7 de Fevereiro de 1997, um ano antes de lhe vir a ser atribuído o Nobel, apresentei-lhe em Estrasburgo, na FNAC, o livro L'Aveuglement (Ensaio sobre a Cegueira). Com Álvaro Guerra, apresentámos o livro e o homem. Saramago alinhou no debate, espécie de conversa entre amigos. No final, fomos jantar, uma refeição informal e divertida, com a Pilar e a mulher de Álvaro Guerra em ambiente familiar. Nesse dia descobri um outro Saramago, uma outra pessoa, descobri nesse dia a sua obra quase toda, e será pouca.
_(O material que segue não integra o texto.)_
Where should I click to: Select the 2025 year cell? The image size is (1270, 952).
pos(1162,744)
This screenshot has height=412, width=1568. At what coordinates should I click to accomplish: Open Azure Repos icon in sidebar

Desconfio que amanhã ainda nos fará falta... Um abraço, agora que continua.

JacManCdL disse...

Olá,
Quando em 1998 ouvi numa Radio Francesa a atribuição do Prémio Nobel a José Saramago, foi para mim um dia inesquecível. «Levantado do Chão», como alentejano e Montemorense ficou gravado em mim como uma página incontornável da minha existência. A obra do José Saramago, devia de ser para Portugal algo de exceptional. Não foi assim quando ele era vivo, e que as sanguesungas políticas que hoje querem recuperar aquilo que rejeitaram ontem, leiam o Evangelho, segundo Ponce Pilate.

Manuel Ramalhete disse...

António:

Por vezes, acontecem situações destas. Li o seu "post" no próprio dia em que o colocou no "blogue", mas fiquei bloqueado. Senti-me incapaz de comentar fosse o que fosse. Perante a morte deste homem, receava – como ainda receio – que as palavras, qualquer delas e todas elas, fossem irrelevantes e descabidas. Foi o que senti, apesar de ter lido toda a sua obra, mesmo a publicada antes do 25 de Abril. Toda, digo eu, sabendo que tenho ali na estante o "Ensaio sobre a Lucidez" que, na altura, propositadamente deixei para trás, nem eu sei bem porquê. Às tantas, talvez tenha deixado essa obra de reserva, para lhe poder deitar mão, um dia, quando a regularidade das suas publicações sofresse algum descompasso ou intermitência.
Saramago morreu há dias, deixando um vazio que queira Deus não nos venha a fazer falta. A nós como povo e à casa comum da Língua Portuguesa.
Como escritor deixou um estilo próprio e inconfundível o que, só por si, constitui um raro privilégio. A falsa controvérsia à volta da pontuação é risível e define bem a estatura de quem a evoca no sentido de o apoucar. Mas Saramago não era só o estilo, era principalmente o conteúdo e a dimensão. Ele foi dos poucos que tocaram a universalidade das interrogações e que procuraram incessantemente um sentido que desse sentido à caminhada do homem sobre a terra. Poucos terão sido os crentes que procuraram tanto e tão fundo como ele. Mas não se limitou a ser o homem dos livros e da literatura. Foi um homem de causas que correu o Mundo para estar junto daqueles que travavam batalhas decisivas pela dignidade dos seus povos. E no exacto momento em que as travaram.

Um abraço.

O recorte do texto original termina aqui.